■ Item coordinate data

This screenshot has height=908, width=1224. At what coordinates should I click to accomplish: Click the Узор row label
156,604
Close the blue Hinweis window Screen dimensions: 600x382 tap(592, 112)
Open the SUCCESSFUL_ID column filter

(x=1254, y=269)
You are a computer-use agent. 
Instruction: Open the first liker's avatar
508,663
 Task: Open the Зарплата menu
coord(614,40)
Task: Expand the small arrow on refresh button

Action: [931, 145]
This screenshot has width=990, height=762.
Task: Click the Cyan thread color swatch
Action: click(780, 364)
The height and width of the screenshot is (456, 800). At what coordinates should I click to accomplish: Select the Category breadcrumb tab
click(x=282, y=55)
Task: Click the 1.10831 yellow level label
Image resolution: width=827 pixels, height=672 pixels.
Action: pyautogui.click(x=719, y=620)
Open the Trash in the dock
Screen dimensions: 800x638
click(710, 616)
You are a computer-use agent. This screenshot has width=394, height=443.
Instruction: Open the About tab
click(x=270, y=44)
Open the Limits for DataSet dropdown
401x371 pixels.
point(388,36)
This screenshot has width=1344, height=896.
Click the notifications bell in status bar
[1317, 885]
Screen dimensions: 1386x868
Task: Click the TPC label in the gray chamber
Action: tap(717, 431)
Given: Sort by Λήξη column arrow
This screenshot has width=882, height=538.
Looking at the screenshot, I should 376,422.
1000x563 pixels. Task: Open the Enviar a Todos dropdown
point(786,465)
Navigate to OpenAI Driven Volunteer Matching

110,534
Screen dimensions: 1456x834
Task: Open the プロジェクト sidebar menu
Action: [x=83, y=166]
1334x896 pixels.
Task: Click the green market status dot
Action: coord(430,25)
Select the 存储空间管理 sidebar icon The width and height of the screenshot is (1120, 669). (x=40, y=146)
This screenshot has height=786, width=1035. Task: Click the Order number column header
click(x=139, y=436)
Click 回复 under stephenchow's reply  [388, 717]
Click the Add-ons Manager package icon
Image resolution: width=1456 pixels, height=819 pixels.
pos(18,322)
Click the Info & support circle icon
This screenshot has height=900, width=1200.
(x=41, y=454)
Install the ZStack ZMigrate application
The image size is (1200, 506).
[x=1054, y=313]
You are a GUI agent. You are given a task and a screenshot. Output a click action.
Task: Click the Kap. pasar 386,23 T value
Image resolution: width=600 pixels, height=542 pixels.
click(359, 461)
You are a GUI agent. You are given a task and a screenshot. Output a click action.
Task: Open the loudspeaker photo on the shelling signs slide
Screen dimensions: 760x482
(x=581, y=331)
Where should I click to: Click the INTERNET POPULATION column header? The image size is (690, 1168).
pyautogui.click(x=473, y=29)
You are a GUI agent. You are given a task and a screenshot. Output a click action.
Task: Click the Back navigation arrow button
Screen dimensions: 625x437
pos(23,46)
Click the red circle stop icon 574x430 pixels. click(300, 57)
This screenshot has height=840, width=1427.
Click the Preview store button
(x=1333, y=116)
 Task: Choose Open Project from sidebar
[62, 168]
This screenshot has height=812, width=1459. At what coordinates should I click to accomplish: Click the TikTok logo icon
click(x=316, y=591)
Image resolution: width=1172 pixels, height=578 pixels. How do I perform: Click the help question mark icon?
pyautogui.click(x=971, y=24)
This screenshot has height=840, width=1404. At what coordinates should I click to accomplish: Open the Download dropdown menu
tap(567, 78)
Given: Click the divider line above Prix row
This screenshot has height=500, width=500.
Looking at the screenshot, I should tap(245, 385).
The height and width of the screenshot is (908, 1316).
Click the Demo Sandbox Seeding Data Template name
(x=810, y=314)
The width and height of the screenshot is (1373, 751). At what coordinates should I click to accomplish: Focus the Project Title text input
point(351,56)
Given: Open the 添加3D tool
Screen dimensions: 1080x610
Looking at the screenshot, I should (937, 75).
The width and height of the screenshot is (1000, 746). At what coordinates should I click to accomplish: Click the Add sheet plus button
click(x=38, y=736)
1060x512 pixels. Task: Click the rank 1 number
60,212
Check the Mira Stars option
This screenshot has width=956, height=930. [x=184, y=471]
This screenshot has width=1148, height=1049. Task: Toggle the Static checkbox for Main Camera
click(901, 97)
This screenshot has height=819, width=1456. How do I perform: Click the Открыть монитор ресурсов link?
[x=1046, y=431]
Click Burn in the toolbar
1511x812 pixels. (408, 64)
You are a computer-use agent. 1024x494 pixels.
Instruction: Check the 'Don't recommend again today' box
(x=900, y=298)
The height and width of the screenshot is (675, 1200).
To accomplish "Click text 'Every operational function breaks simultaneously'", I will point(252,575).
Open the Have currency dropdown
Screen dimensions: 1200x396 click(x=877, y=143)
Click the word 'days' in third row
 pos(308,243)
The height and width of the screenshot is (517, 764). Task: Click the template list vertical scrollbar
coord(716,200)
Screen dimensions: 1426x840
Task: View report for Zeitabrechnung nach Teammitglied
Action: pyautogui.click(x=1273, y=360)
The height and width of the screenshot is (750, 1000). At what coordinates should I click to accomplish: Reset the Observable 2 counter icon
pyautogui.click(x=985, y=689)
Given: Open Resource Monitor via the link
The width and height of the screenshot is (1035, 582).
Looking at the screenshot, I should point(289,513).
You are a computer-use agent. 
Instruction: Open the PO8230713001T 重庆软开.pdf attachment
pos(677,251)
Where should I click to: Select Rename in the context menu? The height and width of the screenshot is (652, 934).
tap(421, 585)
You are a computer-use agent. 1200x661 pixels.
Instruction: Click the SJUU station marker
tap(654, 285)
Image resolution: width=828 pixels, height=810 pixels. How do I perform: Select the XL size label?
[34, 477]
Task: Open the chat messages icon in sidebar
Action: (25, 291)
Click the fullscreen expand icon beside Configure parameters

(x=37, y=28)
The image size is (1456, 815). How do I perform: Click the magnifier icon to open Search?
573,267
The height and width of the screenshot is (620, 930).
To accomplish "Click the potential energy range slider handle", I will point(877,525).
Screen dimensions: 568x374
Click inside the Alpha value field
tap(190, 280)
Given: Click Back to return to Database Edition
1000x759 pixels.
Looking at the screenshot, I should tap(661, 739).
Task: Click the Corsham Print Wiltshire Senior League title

■ OBJECTIVE
Edit the records by changing each "computer-use agent" to "GUI automation agent" and leaving every other part as it is.

■ SOLUTION TO THIS EXERCISE
This screenshot has height=908, width=1224. At what coordinates should I click to accomplish: Click the Узор row label
156,604
Close the blue Hinweis window Screen dimensions: 600x382 tap(592, 112)
Open the SUCCESSFUL_ID column filter

(x=1254, y=269)
You are a GUI automation agent. 
Instruction: Open the first liker's avatar
508,663
 Task: Open the Зарплата menu
coord(614,40)
Task: Expand the small arrow on refresh button

Action: [931, 145]
This screenshot has width=990, height=762.
Task: Click the Cyan thread color swatch
Action: click(780, 364)
The height and width of the screenshot is (456, 800). At what coordinates should I click to accomplish: Select the Category breadcrumb tab
click(x=282, y=55)
Task: Click the 1.10831 yellow level label
Image resolution: width=827 pixels, height=672 pixels.
Action: pyautogui.click(x=719, y=620)
Open the Trash in the dock
Screen dimensions: 800x638
click(710, 616)
You are a GUI automation agent. This screenshot has width=394, height=443.
Instruction: Open the About tab
click(x=270, y=44)
Open the Limits for DataSet dropdown
401x371 pixels.
point(388,36)
This screenshot has width=1344, height=896.
Click the notifications bell in status bar
[1317, 885]
Screen dimensions: 1386x868
Task: Click the TPC label in the gray chamber
Action: tap(717, 431)
Given: Sort by Λήξη column arrow
This screenshot has width=882, height=538.
Looking at the screenshot, I should 376,422.
1000x563 pixels. Task: Open the Enviar a Todos dropdown
point(786,465)
Navigate to OpenAI Driven Volunteer Matching

110,534
Screen dimensions: 1456x834
Task: Open the プロジェクト sidebar menu
Action: [x=83, y=166]
1334x896 pixels.
Task: Click the green market status dot
Action: coord(430,25)
Select the 存储空间管理 sidebar icon The width and height of the screenshot is (1120, 669). (x=40, y=146)
This screenshot has height=786, width=1035. Task: Click the Order number column header
click(x=139, y=436)
Click 回复 under stephenchow's reply  [388, 717]
Click the Add-ons Manager package icon
Image resolution: width=1456 pixels, height=819 pixels.
pos(18,322)
Click the Info & support circle icon
This screenshot has height=900, width=1200.
(x=41, y=454)
Install the ZStack ZMigrate application
The image size is (1200, 506).
[x=1054, y=313]
You are a GUI agent. You are given a task and a screenshot. Output a click action.
Task: Click the Kap. pasar 386,23 T value
Image resolution: width=600 pixels, height=542 pixels.
click(359, 461)
You are a GUI agent. You are given a task and a screenshot. Output a click action.
Task: Open the loudspeaker photo on the shelling signs slide
Screen dimensions: 760x482
(x=581, y=331)
Where should I click to: Click the INTERNET POPULATION column header? The image size is (690, 1168).
pyautogui.click(x=473, y=29)
You are a GUI agent. You are given a task and a screenshot. Output a click action.
Task: Click the Back navigation arrow button
Screen dimensions: 625x437
pos(23,46)
Click the red circle stop icon 574x430 pixels. click(300, 57)
This screenshot has height=840, width=1427.
Click the Preview store button
(x=1333, y=116)
 Task: Choose Open Project from sidebar
[62, 168]
This screenshot has height=812, width=1459. At what coordinates should I click to accomplish: Click the TikTok logo icon
click(x=316, y=591)
Image resolution: width=1172 pixels, height=578 pixels. How do I perform: Click the help question mark icon?
pyautogui.click(x=971, y=24)
This screenshot has height=840, width=1404. At what coordinates should I click to accomplish: Open the Download dropdown menu
tap(567, 78)
Given: Click the divider line above Prix row
This screenshot has height=500, width=500.
Looking at the screenshot, I should tap(245, 385).
The height and width of the screenshot is (908, 1316).
Click the Demo Sandbox Seeding Data Template name
(x=810, y=314)
The width and height of the screenshot is (1373, 751). At what coordinates should I click to accomplish: Focus the Project Title text input
point(351,56)
Given: Open the 添加3D tool
Screen dimensions: 1080x610
Looking at the screenshot, I should (937, 75).
The width and height of the screenshot is (1000, 746). At what coordinates should I click to accomplish: Click the Add sheet plus button
click(x=38, y=736)
1060x512 pixels. Task: Click the rank 1 number
60,212
Check the Mira Stars option
This screenshot has width=956, height=930. [x=184, y=471]
This screenshot has width=1148, height=1049. Task: Toggle the Static checkbox for Main Camera
click(901, 97)
This screenshot has height=819, width=1456. How do I perform: Click the Открыть монитор ресурсов link?
[x=1046, y=431]
Click Burn in the toolbar
1511x812 pixels. (408, 64)
You are a GUI automation agent. 1024x494 pixels.
Instruction: Check the 'Don't recommend again today' box
(x=900, y=298)
The height and width of the screenshot is (675, 1200).
To accomplish "Click text 'Every operational function breaks simultaneously'", I will point(252,575).
Open the Have currency dropdown
Screen dimensions: 1200x396 click(x=877, y=143)
Click the word 'days' in third row
 pos(308,243)
The height and width of the screenshot is (517, 764). Task: Click the template list vertical scrollbar
coord(716,200)
Screen dimensions: 1426x840
Task: View report for Zeitabrechnung nach Teammitglied
Action: pyautogui.click(x=1273, y=360)
The height and width of the screenshot is (750, 1000). At what coordinates should I click to accomplish: Reset the Observable 2 counter icon
pyautogui.click(x=985, y=689)
Given: Open Resource Monitor via the link
The width and height of the screenshot is (1035, 582).
Looking at the screenshot, I should point(289,513).
You are a GUI automation agent. 
Instruction: Open the PO8230713001T 重庆软开.pdf attachment
pos(677,251)
Where should I click to: Select Rename in the context menu? The height and width of the screenshot is (652, 934).
tap(421, 585)
You are a GUI automation agent. 1200x661 pixels.
Instruction: Click the SJUU station marker
tap(654, 285)
Image resolution: width=828 pixels, height=810 pixels. How do I perform: Select the XL size label?
[34, 477]
Task: Open the chat messages icon in sidebar
Action: (25, 291)
Click the fullscreen expand icon beside Configure parameters

(x=37, y=28)
The image size is (1456, 815). How do I perform: Click the magnifier icon to open Search?
573,267
The height and width of the screenshot is (620, 930).
To accomplish "Click the potential energy range slider handle", I will point(877,525).
Screen dimensions: 568x374
Click inside the Alpha value field
tap(190, 280)
Given: Click Back to return to Database Edition
1000x759 pixels.
Looking at the screenshot, I should tap(661, 739).
Task: Click the Corsham Print Wiltshire Senior League title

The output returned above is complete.